We are excited to share a preview of Gilbert Badaro’s (Ph.D.) paper titled “A Link Prediction Approach for Accurately Mapping a Large-Scale Arabic Lexical Resource to English WordNet”. The paper will be published at the prestigious ACM Transactions on Asian and Low-Resource Language Information Processing (TALLIP).

Abstract:
English WordNet (EWN), that is composed of sets of cognitive synonyms called synsets, which are interlinked by means of conceptual-semantic and lexical relations and where each synset expresses a distinct concept,  proved to be a leading example of a large-scale resource that has enabled advances in Natural Language Understanding tasks such as word sense disambiguation, question answering, sentiment analysis and emotion recognition.
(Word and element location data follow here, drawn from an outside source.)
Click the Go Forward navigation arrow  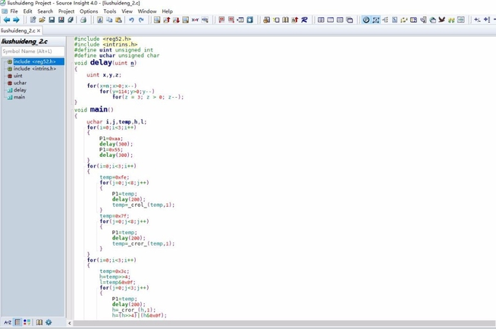(x=17, y=20)
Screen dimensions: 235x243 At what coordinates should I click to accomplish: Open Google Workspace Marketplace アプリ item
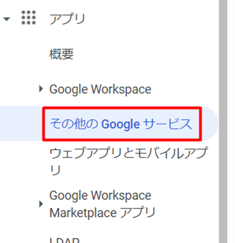pyautogui.click(x=102, y=204)
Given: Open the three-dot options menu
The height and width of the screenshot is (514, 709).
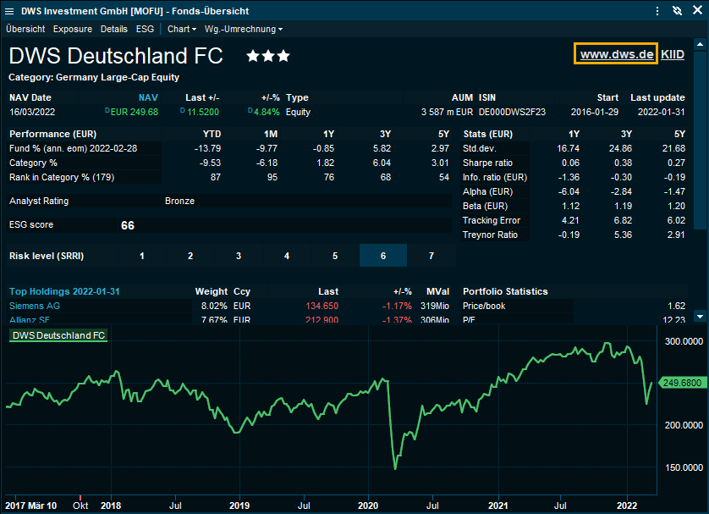Looking at the screenshot, I should click(x=657, y=10).
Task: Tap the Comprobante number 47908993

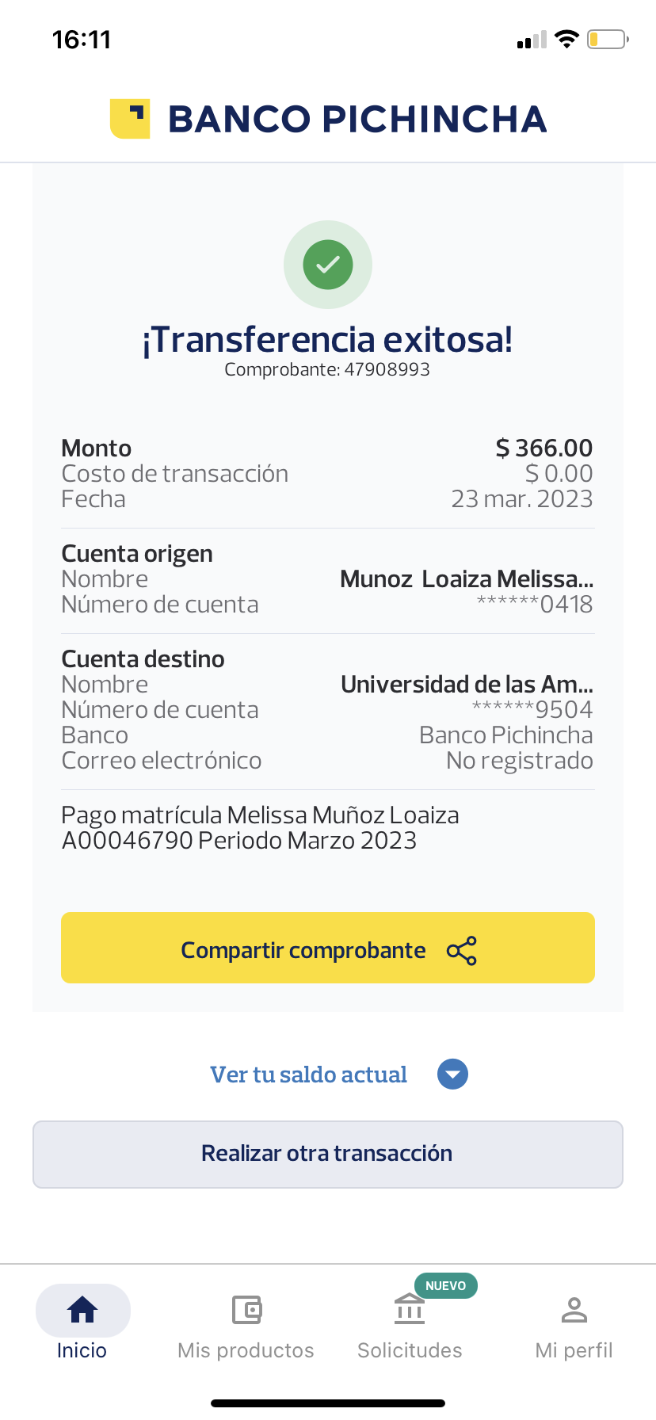Action: click(387, 370)
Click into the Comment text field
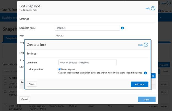This screenshot has height=111, width=172. [87, 62]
However, such resource does not exist for all languages in the same large scale as English WordNet since the development task of such resource involves a lot of time-consuming manual efforts. In this paper, we focus on the Arabic language. We propose to automatically extend an existing Arabic WordNet by formulating the problem as a link prediction between existing large-scale Arabic lexicon and English WordNet. We propose the use of a two-step boosting approach We propose the use of a two-step Boosting method, where the first step aims at linking English translations of the Arabic terms extracted from parallel corpora to EWN’s synsets. The second step uses surface similarity between the English definitions provided in the Arabic lexicon, SAMA, and EWN’s synsets. The proposed method resulted in an enhanced Arabic sentiment lexicon, ArSenL 2.0, compared to the state-of-the-art lexicon, ArSenL. A comprehensive study covering both intrinsic and extrinsic evaluations shows the superiority of the method compared to several baselines and state-of-the-art link prediction methods.